### INSTRUCTIONS FOR THE TASK:
Reproduce exactly the entries from the "Screen dimensions: 825x660" line to the end. Skip all pictures.

### MATERIAL PROVIDED:

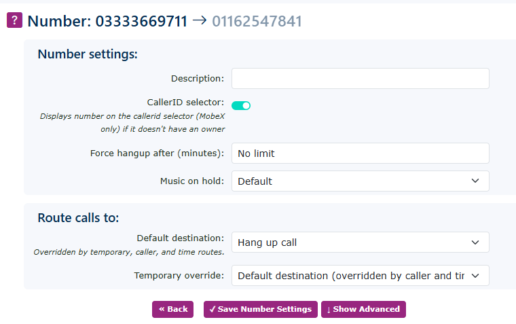Viewport: 516px width, 324px height.
Task: Click the "Force hangup after (minutes):" label
Action: click(x=157, y=154)
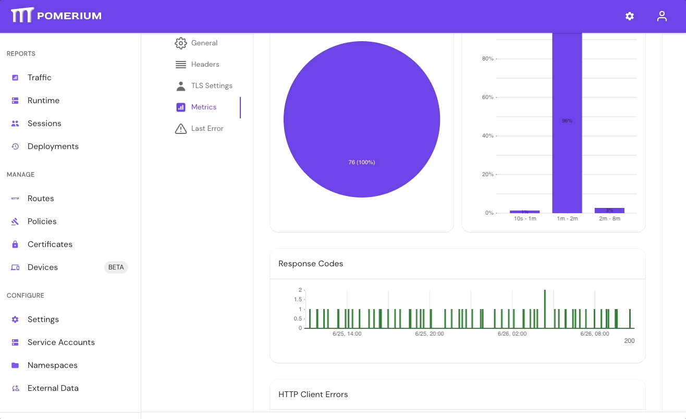Click the Policies gavel icon
686x419 pixels.
coord(15,221)
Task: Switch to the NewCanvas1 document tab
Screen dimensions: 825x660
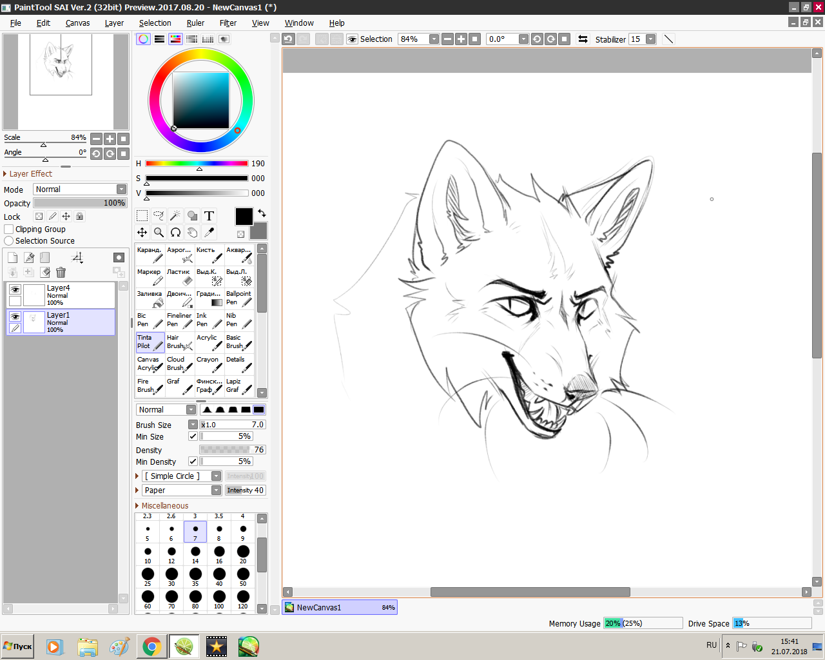Action: [x=340, y=607]
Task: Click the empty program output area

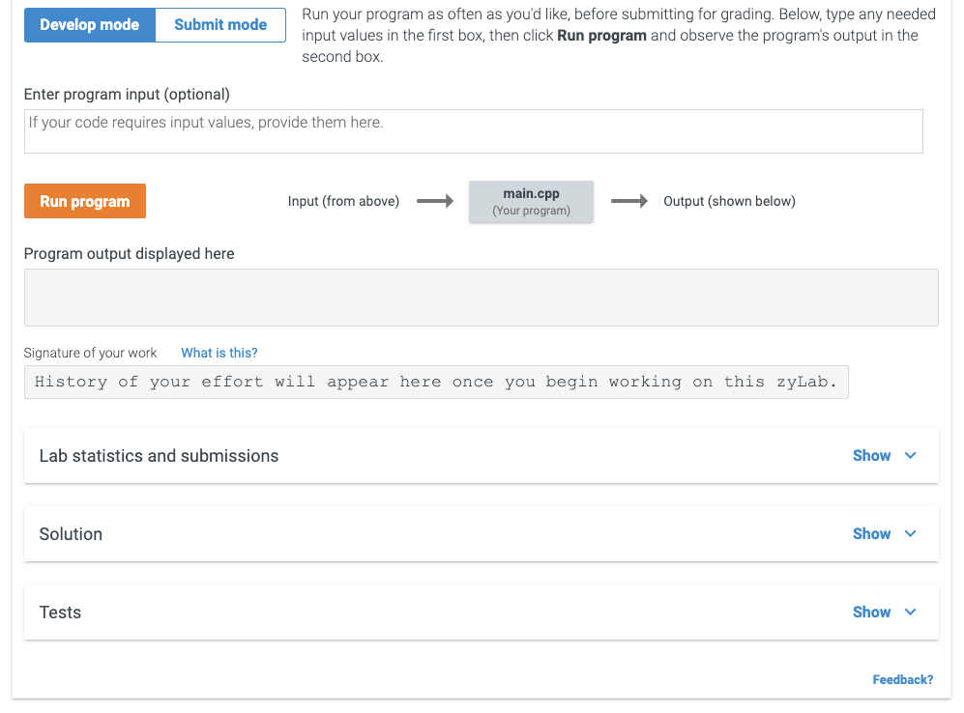Action: click(481, 298)
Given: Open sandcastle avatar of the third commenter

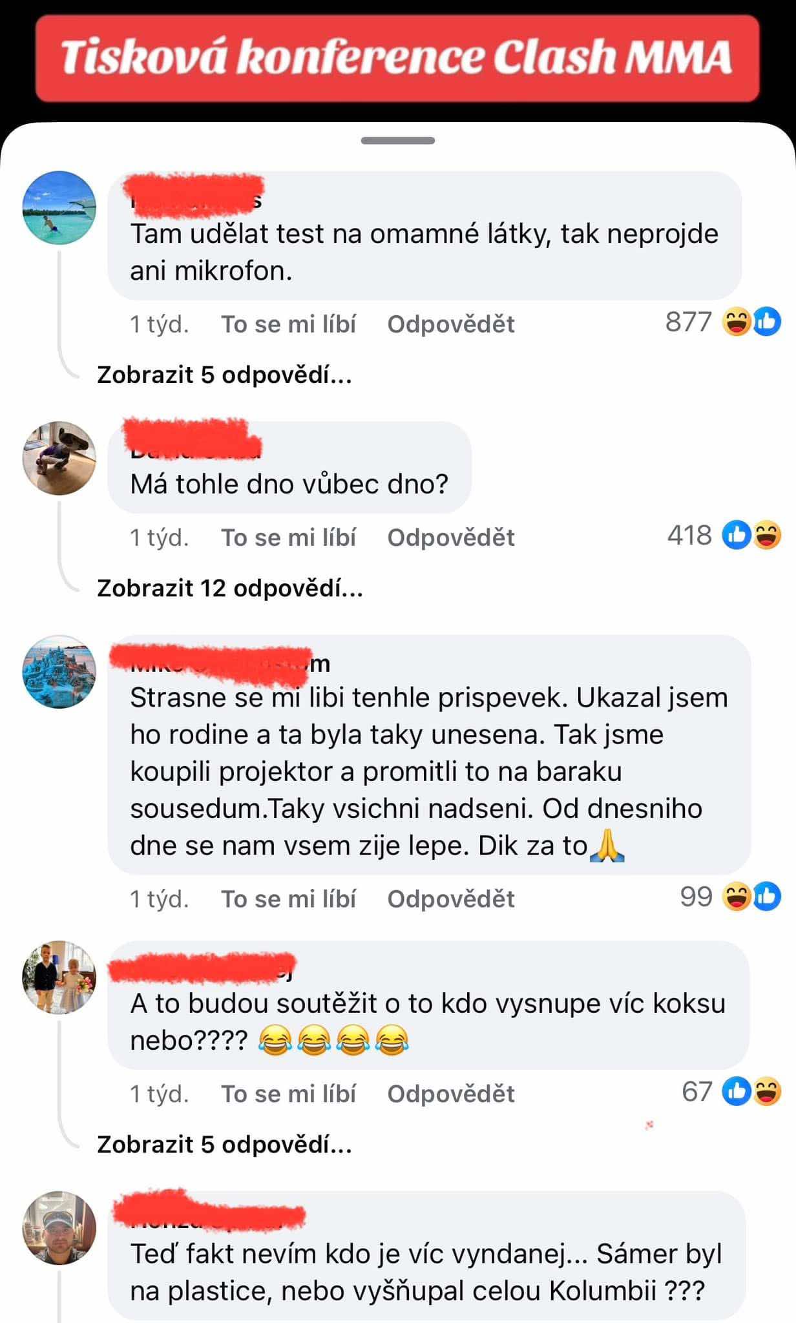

### TASK SOLUTION:
Screen dimensions: 825x660
Action: [x=340, y=607]
Task: Click the empty program output area

Action: click(481, 298)
Given: Open sandcastle avatar of the third commenter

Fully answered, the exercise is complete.